After coming to Tulsa, J. M. married Jennie Stringfield, a Presbyterian missionary. They had two children:Kathryn and Harry.

==Impact on Tulsa==
Rev. Robert McGill Loughridge, preached the first sermon in 1883 on the porch of the Hall store. Hall, a devout Presbyterian, has been credited with organizing First Presbyterian Church of Tulsa, the first permanent Protestant church in Tulsa, which began meeting at the store in 1885. The first ministers at this church were itinerant Presbyterian missionaries, whose salaries were paid by their denomination, the Presbyterian Church of the United States of America (PCUSA). Hall then organized a Sunday School, spending the next forty years as its superintendent. He also organized a group of citizens to erect a structure that would serve as both a school and a church. The Presbyterian Church sent two missionary teachers and a minister, Rev. William Haworth, to staff the school. Haworth would serve until Charles William Kerr arrived in 1900 as the first permanent Presbyterian minister in Tulsa.

In 1889, J. M. Hall, Jay Forsythe, R. M. Bynum and Joe Price bought the site occupied by the Presbyterian Mission Day School from the Presbyterian Board for $1,050. They held the title until Tulsa was incorporated, then deeded the property to Tulsa for use as a school.

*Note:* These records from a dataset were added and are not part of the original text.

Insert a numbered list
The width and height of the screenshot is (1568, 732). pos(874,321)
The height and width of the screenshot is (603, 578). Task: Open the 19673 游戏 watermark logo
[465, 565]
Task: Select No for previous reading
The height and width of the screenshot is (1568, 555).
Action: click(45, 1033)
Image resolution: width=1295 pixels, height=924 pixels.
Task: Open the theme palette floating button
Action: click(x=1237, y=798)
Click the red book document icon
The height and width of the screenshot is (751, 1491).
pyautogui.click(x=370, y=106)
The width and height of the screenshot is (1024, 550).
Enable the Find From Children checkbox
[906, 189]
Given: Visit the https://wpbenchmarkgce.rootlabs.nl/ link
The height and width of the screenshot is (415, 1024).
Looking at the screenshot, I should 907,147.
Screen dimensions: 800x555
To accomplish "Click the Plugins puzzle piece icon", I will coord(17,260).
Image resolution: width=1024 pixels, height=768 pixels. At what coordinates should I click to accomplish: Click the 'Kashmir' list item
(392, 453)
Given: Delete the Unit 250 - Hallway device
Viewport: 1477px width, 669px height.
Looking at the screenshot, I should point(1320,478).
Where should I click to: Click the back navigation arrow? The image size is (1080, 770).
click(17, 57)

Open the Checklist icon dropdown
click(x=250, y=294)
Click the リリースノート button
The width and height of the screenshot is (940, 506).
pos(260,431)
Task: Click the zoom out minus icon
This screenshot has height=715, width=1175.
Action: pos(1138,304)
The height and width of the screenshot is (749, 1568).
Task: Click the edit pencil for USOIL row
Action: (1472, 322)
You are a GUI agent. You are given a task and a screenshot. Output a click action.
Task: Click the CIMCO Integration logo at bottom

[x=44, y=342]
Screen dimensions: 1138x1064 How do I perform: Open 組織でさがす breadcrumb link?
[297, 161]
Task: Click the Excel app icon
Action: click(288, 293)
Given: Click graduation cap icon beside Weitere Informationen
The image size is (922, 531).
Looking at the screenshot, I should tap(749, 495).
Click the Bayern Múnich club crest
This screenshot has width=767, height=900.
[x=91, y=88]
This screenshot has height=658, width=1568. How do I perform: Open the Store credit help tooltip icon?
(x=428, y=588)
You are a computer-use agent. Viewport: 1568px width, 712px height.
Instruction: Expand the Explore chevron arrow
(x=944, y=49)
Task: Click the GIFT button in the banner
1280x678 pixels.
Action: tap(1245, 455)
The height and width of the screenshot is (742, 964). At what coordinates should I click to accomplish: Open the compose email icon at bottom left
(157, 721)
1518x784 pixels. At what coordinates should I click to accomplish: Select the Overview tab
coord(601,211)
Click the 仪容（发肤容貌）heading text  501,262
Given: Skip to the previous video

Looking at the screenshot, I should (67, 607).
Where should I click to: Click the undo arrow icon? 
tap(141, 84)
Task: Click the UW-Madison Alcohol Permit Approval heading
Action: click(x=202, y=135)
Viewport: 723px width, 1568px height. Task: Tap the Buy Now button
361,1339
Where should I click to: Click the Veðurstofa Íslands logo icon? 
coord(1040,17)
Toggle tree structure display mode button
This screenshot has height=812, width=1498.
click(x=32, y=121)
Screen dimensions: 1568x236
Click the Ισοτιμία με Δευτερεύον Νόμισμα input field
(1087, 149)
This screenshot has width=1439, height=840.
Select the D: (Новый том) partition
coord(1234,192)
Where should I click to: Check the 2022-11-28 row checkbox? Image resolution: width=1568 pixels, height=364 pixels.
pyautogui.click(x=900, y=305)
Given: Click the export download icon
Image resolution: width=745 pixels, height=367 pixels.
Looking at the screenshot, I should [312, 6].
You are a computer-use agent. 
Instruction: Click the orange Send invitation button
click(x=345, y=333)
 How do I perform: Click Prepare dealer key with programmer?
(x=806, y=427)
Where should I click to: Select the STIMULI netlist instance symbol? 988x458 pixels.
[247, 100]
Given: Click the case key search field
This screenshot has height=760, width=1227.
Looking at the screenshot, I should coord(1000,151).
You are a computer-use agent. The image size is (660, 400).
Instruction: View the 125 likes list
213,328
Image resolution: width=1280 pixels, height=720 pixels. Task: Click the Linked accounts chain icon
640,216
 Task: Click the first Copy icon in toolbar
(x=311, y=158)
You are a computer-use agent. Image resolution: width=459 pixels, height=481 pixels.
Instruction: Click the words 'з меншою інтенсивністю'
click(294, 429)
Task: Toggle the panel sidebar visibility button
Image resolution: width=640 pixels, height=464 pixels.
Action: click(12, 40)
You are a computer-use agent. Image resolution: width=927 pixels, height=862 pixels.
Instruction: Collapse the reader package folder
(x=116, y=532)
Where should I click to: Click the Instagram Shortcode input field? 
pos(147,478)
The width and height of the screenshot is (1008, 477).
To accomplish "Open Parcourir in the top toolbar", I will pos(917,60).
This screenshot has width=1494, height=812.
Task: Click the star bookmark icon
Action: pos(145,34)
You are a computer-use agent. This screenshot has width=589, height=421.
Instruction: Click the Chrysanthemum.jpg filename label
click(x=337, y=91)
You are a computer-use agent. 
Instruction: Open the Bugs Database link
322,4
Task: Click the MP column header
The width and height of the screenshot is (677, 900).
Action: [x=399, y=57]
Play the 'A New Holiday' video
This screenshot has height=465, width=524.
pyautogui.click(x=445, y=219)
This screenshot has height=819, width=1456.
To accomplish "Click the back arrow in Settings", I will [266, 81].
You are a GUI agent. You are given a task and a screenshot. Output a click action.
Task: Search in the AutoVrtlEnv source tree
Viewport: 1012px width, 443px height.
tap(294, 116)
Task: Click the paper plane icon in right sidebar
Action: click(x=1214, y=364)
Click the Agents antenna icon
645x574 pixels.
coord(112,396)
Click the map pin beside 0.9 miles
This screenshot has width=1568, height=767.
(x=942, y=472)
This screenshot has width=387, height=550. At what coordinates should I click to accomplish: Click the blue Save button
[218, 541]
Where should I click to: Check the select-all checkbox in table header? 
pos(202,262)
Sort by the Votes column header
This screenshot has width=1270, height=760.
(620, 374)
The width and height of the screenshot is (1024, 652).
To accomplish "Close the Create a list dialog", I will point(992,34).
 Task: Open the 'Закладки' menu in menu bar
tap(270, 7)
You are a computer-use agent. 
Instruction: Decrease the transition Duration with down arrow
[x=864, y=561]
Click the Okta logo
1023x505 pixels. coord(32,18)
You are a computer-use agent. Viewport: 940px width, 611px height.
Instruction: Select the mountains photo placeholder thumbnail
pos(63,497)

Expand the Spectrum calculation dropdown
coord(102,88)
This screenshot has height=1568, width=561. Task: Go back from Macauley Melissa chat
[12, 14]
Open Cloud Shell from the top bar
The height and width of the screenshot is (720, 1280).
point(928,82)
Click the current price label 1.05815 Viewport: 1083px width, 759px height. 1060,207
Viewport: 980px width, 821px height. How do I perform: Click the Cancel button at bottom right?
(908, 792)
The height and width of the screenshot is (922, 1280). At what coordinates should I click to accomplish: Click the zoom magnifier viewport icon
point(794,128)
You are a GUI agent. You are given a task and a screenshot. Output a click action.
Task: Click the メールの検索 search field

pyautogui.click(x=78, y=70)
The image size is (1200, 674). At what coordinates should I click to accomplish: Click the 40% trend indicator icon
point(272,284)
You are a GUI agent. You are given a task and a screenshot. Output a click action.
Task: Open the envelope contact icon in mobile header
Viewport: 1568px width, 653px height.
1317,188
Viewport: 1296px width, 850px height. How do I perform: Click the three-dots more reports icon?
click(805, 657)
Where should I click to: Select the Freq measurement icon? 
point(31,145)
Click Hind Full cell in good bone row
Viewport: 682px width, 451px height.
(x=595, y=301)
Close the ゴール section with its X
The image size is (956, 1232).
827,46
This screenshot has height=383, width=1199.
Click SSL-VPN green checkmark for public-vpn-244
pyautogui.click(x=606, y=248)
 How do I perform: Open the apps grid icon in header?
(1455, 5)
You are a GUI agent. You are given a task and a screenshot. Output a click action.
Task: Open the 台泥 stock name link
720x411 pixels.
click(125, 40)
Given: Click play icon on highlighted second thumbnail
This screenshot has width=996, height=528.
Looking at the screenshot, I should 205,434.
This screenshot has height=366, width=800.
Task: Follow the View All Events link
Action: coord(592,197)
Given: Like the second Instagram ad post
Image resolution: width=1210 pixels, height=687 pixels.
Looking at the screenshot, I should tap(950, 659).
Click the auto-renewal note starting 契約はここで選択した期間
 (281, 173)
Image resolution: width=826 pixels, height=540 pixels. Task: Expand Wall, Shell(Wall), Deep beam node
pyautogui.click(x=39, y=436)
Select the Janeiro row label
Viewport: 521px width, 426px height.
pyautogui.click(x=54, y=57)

In 1906, the mission building was razed and the property became the site of Tulsa High School.

Hall was one of the organizers of the Commercial Club in 1902. This club was a forerunner of the Tulsa Chamber of Commerce. He served as club president in 1904. He was also one of the club members who put together a successful bid in 1907 to move Henry Kendall College from Muskogee to Tulsa. Hall remained an active member of the club until 1932, when he was granted an honorary life membership. Hall also served on the Board of Trustees for 25 years, even after Kendall College became the University of Tulsa in 1920.

==Death==
James M. Hall died at his home, 1801 Admiral Boulevard in Tulsa, on May 26, 1935. Funeral services at the First Presbyterian Church were conducted by Charles William Kerr, the first permanent minister of that church. Hall was survived by his widow, three daughters and a son. Hall is buried in Rose Hill Cemetery. His tombstone bears the inscription "Father of Tulsa."